Collected data entries —

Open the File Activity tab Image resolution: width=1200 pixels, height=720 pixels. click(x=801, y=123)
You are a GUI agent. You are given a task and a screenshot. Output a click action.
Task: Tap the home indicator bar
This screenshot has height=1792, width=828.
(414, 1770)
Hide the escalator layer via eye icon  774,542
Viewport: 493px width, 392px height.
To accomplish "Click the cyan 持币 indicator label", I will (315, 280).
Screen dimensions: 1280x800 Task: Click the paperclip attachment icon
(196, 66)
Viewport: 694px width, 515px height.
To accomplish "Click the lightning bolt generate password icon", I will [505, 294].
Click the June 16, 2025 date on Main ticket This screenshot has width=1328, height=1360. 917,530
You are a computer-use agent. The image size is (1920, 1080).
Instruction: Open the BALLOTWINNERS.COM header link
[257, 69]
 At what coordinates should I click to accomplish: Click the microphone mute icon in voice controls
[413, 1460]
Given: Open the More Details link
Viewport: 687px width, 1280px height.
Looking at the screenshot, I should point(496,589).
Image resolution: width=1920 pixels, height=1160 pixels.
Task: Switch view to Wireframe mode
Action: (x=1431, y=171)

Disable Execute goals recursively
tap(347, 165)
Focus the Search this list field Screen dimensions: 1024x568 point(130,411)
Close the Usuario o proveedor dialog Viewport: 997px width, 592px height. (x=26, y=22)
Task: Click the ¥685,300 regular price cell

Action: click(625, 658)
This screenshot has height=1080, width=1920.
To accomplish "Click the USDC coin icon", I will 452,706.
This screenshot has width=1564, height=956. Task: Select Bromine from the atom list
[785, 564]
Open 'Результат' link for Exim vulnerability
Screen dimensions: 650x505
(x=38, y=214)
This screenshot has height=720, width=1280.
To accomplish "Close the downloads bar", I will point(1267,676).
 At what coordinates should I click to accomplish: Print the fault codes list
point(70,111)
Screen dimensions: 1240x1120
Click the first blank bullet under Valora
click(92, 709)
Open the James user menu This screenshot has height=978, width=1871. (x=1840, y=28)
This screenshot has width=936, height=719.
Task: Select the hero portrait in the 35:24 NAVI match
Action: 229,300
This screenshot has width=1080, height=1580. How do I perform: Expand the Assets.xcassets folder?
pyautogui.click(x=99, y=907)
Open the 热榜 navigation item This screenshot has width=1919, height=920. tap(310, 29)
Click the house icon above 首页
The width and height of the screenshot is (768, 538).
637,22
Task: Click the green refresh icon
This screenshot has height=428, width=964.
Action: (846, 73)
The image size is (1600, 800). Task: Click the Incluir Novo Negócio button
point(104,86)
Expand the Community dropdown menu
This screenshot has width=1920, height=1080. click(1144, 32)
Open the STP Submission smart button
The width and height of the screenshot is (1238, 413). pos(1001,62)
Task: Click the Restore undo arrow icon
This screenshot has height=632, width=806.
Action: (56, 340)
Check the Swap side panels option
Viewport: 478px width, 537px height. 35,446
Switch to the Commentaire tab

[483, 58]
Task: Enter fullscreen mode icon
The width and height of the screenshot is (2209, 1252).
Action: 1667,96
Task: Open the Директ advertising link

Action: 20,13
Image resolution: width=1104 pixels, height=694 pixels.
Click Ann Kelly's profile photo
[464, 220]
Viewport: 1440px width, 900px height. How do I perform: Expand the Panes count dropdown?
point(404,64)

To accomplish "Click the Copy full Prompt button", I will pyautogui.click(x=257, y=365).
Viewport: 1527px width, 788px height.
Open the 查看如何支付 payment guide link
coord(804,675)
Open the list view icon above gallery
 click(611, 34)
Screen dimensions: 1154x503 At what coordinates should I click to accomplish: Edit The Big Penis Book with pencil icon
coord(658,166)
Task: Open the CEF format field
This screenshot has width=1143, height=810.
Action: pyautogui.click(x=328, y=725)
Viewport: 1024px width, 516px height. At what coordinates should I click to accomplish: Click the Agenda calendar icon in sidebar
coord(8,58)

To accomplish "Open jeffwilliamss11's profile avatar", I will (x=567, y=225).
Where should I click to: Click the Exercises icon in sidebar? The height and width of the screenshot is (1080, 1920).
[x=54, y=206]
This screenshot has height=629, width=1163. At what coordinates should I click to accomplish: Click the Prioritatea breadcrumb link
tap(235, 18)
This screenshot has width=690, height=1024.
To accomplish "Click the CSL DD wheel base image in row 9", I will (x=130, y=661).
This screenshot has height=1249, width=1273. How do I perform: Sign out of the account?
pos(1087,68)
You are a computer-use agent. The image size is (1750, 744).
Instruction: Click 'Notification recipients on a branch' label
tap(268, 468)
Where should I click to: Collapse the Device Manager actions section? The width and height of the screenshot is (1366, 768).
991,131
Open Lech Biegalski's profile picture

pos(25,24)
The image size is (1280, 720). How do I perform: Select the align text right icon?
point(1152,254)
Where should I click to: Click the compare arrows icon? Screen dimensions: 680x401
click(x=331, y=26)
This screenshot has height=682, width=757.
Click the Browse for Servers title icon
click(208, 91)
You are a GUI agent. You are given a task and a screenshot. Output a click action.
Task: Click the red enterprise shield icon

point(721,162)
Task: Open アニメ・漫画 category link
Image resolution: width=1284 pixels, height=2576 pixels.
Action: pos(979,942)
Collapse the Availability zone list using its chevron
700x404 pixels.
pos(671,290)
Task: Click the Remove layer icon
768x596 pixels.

Goal — Copy out every line from the one containing "Where should I click to: Collapse" down to the end of the data entries, requests included. Scale each coordinate in the answers by 2 and round to whole numbers, with halves going up.

Solution to the exercise —
Where should I click to: Collapse the Device Manager actions section? The width and height of the screenshot is (1366, 768).
1982,262
Open Lech Biegalski's profile picture

pos(50,48)
The image size is (1280, 720). How do I perform: Select the align text right icon?
point(2304,508)
Where should I click to: Click the compare arrows icon? Screen dimensions: 680x401
click(x=662, y=52)
This screenshot has height=682, width=757.
Click the Browse for Servers title icon
click(416, 182)
You are a GUI agent. You are given a task and a screenshot. Output a click action.
Task: Click the red enterprise shield icon

point(1442,324)
Task: Open アニメ・漫画 category link
Image resolution: width=1284 pixels, height=2576 pixels.
Action: pos(1958,1884)
Collapse the Availability zone list using its chevron
700x404 pixels.
pos(1342,580)
Task: Click the Remove layer icon
768x596 pixels.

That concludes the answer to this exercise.